The midterms are upon us. Voting is without a doubt a bare-minimum civic responsibility for anyone in the United States who is eligible, but I can’t stop thinking about what we can do in the days after. If we want to save what’s left of our fading democracy, we must strengthen the common good.

Words mirror and shape values, and our words suggest that our democracy is in real danger. Even before the fateful election two years ago, I’d been noticing that Americans’ everyday language divulged the degree to which many of us cherish individual gain and exclusivity.

This was and is true particularly when we speak about schooling. I hear parents talk about needing the best school for their child because their child is exceptional. Their neighborhood public school won’t make them competitive enough for the most selective schools or the most lucrative jobs. I have witnessed moms, usually white and middle-class, repeatedly justify their choice to choose private or home schooling because the local school — the racially, socioeconomically diverse alternative — isn’t sufficiently safe or rigorous for their special children. By elementary school, students have figured out that the goal of their learning, of their time together, is to score high on tests which, so many believe, show how smart and good they are. Education, a public good, has become a private means to individual economic gain, not common civic benefit.

Indeed, few of our pronouns suggest that we see schooling as serving shared aims. Parents fight for what they want in a school or classroom or teacher for my child, not everyone’s children. Privileged families fret that resources won’t go to our child, but be squandered on those kids with all the intractable problems. And so students see themselves in atomized ways: it’s them against their classmates, their peers, even their friends. They don’t feel interconnected. They go to school to prop up themselves, not their community, not society. School is for winning a good job, not becoming a good citizen.

Our nouns, too, trumpet what we’ve come to believe about democracy. Taxes are something to avoid because they encroach on individual liberty. We are taxpayers, not citizens. Welfare is a bad word, not a tool of support for the least privileged members of society. Integrated government schools are what we settle for when we can’t choose more elite — segregated — ones: charter schools are fine for other people’s kids, the poor ones, often the children of color, but not our own.
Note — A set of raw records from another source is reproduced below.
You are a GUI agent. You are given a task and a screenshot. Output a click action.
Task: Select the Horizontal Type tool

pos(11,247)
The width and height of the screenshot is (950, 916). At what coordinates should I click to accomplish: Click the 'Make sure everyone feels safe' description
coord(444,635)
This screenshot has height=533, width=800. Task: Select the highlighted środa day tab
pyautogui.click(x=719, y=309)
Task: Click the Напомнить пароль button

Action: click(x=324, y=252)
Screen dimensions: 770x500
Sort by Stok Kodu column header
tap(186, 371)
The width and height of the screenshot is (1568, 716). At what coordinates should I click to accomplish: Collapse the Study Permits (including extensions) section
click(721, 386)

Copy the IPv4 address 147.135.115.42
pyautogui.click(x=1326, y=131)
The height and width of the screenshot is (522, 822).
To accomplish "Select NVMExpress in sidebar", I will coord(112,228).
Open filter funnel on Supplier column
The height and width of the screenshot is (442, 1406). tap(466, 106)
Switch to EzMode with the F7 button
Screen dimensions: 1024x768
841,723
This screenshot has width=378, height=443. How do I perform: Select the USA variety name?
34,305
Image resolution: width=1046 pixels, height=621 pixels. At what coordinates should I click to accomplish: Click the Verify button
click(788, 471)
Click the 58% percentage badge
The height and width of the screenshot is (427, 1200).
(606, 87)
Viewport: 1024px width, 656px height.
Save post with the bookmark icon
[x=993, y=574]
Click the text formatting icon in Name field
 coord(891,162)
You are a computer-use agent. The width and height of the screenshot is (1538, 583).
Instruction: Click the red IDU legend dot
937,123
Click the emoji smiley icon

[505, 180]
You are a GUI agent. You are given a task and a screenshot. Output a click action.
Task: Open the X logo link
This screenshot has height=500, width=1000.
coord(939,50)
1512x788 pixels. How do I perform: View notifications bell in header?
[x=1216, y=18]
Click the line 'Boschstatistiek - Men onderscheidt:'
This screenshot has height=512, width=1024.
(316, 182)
Teachers’ unions are part of the failing public school monopoly that needs to be dismantled, not collective safeguards against autocratic leaders who abuse their power, discriminate, and thwart professional and collaborative working conditions. We name the heads of our school systems CEOs and listen as they talk of maximizing their return on investment and advertise their success nurturing and educating our children in points. Our schools are a marketplace, full of competition and strict accountability for measurable results, not a microcosmic public sphere where young people learn to cooperate, where they practice democracy.

Many of my graduate students have no idea what I mean the first time I utter the term common good.

In an environment of scarcity and increasing economic inequality, we’ve accepted that it’s us versus them. That we’re in a race. That there aren’t enough goods to go around, so we ought to toughen up our individual selves and not concern ourselves with others.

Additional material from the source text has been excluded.